19 November, 2012:
A total of 2341 postmenopausal women were recruited in five centers in Italy during 2006 and 2007 for quantitative ultrasound (QUS) measurement at the phalanges during a screening program for osteoporosis . Two ultrasound parameters were collected: amplitude-dependent speed of sound (AD-SoS) and ultrasound bone profile index (UBPI). Women were then re-contacted in 2010 (n = 2211) and were asked about fracture occurrence during the period since previous QUS measurement. The mean age of the recruited women was 60.9 ± 10.0 years, the mean age at menopause was 49.3 ± 4.4 years, and the mean body mass index (BMI) was 26.5 ± 4.6 kg/m2. A total number of 108 new major osteoporotic fractures occurred during the 3-year period, of which 23 were hip fractures and 51 were vertebral fractures. The relative risk (RR) per standard deviation (SD) decrease for major fractures was 1.77 (95% confidence interval (CI) 1.59–1.97) for AD-SoS and 2.06 (95% CI 1.78–2.37) for UBPI. When corrected for age, BMI, and age at menopause, the RRs were still significant and equal to 1.44 (95% CI 1.26–1.65) for AD-SoS and 1.67 (95% CI 1.39–2.00) for UBPI. The RR for vertebral fractures was 1.63 (95% CI 1.41–1.88) for AD-SoS and 1.73 (95% CI 1.44–2.08) for UBPI. The RR for hip fractures was 1.92 (95% CI 1.55–2.37) for AD-SoS and 2.68 (95% CI 1.86–3.86) for UBPI. Thus, this study showed that ultrasound parameters AD-SoS and UBPI were able to significantly predict future major fractures in a prospective cohort of more than 2000 postmenopausal women.
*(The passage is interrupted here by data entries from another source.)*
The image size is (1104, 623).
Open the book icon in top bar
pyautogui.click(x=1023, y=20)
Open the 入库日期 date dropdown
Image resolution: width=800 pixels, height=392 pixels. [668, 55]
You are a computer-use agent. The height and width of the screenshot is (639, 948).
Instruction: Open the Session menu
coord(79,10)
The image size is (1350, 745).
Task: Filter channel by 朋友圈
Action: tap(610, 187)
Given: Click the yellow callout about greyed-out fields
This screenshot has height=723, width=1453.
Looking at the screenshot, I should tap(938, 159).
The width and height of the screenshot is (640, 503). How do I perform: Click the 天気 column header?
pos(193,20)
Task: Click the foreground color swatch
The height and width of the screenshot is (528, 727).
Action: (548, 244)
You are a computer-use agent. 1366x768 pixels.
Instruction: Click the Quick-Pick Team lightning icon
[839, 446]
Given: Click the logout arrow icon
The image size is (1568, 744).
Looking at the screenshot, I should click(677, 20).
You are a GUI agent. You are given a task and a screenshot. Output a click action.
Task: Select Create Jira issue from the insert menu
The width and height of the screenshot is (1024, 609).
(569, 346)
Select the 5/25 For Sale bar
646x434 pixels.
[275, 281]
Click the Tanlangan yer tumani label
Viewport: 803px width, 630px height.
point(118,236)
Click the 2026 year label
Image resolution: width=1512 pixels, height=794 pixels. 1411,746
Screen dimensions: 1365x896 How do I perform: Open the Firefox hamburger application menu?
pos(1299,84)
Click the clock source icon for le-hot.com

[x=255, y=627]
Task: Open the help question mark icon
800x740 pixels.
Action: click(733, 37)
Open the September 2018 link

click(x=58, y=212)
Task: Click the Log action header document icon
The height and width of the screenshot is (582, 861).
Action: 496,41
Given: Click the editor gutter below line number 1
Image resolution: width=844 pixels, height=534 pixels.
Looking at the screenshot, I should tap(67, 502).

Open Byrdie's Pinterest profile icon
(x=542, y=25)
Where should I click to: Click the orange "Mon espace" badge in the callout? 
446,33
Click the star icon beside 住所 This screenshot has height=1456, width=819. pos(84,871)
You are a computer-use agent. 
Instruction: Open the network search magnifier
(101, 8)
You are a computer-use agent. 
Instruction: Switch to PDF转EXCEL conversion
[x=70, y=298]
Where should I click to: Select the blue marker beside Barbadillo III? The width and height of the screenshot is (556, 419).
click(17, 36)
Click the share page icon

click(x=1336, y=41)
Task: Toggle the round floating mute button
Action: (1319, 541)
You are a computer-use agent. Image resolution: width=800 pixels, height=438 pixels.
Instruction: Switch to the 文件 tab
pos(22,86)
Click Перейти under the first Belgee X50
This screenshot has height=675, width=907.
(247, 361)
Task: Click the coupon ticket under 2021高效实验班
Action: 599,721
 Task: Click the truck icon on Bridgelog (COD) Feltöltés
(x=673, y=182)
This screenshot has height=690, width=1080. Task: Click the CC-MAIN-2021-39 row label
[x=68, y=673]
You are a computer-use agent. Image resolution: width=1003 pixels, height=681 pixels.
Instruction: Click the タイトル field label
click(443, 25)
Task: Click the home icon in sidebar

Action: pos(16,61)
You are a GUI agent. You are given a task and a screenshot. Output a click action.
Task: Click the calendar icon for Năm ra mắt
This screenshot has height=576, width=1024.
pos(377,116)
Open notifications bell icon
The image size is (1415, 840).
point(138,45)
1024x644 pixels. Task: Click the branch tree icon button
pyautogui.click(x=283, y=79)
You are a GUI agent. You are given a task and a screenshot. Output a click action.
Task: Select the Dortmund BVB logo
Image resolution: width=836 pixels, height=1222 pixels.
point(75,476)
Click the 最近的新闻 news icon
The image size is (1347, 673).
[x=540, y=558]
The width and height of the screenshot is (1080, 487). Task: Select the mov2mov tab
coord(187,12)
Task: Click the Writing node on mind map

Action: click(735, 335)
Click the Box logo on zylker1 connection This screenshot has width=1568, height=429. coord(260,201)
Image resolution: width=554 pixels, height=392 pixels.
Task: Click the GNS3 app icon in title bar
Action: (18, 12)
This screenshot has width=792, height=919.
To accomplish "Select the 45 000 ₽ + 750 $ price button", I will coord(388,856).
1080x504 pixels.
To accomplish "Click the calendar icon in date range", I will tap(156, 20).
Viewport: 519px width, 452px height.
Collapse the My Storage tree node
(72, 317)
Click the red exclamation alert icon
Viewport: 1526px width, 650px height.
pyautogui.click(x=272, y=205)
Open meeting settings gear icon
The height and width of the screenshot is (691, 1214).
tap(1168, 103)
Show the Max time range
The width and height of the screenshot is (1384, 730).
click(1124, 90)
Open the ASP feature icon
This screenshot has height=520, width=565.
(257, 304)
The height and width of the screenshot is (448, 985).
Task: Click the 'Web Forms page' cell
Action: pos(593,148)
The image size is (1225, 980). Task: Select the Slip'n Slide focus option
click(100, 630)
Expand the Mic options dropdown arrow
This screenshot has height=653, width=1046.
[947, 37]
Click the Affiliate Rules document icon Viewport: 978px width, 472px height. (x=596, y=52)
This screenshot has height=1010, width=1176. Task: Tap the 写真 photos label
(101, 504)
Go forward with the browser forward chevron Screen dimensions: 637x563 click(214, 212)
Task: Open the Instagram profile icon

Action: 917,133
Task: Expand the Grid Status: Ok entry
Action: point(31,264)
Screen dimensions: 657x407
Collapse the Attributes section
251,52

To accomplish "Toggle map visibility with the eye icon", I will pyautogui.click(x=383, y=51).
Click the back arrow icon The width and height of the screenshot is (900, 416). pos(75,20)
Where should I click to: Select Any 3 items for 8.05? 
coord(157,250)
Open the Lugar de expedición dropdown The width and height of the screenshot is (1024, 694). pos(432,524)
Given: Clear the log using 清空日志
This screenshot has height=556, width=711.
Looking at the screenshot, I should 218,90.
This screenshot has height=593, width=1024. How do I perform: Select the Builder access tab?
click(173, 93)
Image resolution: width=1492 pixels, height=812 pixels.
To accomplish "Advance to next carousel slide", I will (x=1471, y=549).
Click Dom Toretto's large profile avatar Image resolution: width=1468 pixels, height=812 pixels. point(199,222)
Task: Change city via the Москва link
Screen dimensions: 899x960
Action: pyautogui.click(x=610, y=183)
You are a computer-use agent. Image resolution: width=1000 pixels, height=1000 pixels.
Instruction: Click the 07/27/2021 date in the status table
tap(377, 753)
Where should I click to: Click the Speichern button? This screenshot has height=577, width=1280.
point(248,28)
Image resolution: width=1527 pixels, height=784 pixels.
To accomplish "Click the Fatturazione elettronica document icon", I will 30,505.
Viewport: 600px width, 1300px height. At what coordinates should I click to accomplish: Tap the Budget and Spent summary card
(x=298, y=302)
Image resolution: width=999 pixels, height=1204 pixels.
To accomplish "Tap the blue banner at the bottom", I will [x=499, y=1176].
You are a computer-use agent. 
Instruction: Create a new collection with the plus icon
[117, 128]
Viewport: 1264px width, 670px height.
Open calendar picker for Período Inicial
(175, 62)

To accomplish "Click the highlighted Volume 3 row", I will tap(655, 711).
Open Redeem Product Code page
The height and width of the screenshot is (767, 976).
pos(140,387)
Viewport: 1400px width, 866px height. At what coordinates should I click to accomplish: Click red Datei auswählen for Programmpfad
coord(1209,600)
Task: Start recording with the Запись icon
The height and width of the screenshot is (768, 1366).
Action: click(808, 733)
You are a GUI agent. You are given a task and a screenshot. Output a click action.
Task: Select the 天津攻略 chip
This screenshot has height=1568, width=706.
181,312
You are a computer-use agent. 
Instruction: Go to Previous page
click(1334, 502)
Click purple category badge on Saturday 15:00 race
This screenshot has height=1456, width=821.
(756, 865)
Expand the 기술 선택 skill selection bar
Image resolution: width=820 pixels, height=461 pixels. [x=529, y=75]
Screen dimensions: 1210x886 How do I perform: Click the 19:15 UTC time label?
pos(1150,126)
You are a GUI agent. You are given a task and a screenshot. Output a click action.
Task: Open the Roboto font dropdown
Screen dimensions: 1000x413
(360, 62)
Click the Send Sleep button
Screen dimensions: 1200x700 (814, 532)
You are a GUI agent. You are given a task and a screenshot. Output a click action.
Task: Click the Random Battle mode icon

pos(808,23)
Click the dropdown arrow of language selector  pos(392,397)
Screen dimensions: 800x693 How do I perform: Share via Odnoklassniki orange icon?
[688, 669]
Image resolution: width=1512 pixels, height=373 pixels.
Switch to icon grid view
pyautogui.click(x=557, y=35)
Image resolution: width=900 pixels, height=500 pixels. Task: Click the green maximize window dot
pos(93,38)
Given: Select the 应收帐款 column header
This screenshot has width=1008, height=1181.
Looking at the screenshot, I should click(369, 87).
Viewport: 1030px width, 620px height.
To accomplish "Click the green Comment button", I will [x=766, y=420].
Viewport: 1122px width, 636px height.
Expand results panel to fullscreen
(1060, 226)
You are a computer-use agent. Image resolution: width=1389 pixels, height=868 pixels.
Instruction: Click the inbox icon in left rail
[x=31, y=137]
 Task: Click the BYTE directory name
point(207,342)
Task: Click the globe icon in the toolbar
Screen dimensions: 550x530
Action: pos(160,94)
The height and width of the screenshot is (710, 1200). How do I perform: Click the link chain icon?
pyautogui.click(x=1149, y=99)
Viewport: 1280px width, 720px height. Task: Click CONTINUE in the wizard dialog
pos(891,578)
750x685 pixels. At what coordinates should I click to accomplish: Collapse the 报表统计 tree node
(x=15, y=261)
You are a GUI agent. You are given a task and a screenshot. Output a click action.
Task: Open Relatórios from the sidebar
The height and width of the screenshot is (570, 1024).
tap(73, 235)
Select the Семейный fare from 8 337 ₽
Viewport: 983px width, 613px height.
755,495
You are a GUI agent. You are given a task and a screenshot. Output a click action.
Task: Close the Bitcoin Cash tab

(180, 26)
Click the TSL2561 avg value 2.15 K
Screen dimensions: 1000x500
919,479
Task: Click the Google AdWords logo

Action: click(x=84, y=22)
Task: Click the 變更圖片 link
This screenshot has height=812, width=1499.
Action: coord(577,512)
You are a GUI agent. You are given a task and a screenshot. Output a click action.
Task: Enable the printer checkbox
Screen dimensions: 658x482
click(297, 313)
Quantitative ultrasound of the bone provides information not only about bone density but also on architecture and elasticity. It is a radiation-free technique, relatively inexpensive and easily transportable. Measurements at the fingers take only a few minutes. Theoretically, it seems to be the ideal modality for assessing bone strength, yet dual-energy X-ray absorptiometry (DXA), a much more expensive and time-consuming examination, is the gold standard recommended by health authorities and guidelines and is an important component of the FRAX risk assessment tool [2,3]. There could be several reasons for the existing inferiority of QUS versus the traditional DXA measurement. QUS examinations could be performed in several sites, which raises the question whether measurements at various peripheral sites (heel, finger, wrist) are similar in regard to their predictive values for vertebral and hip fractures. Other arguments relate to the accuracy of QUS when tested head-to-head with DXA, and to the efficacy of QUS, both as a screening tool and for monitoring the consequences of treatment, as compared to DXA.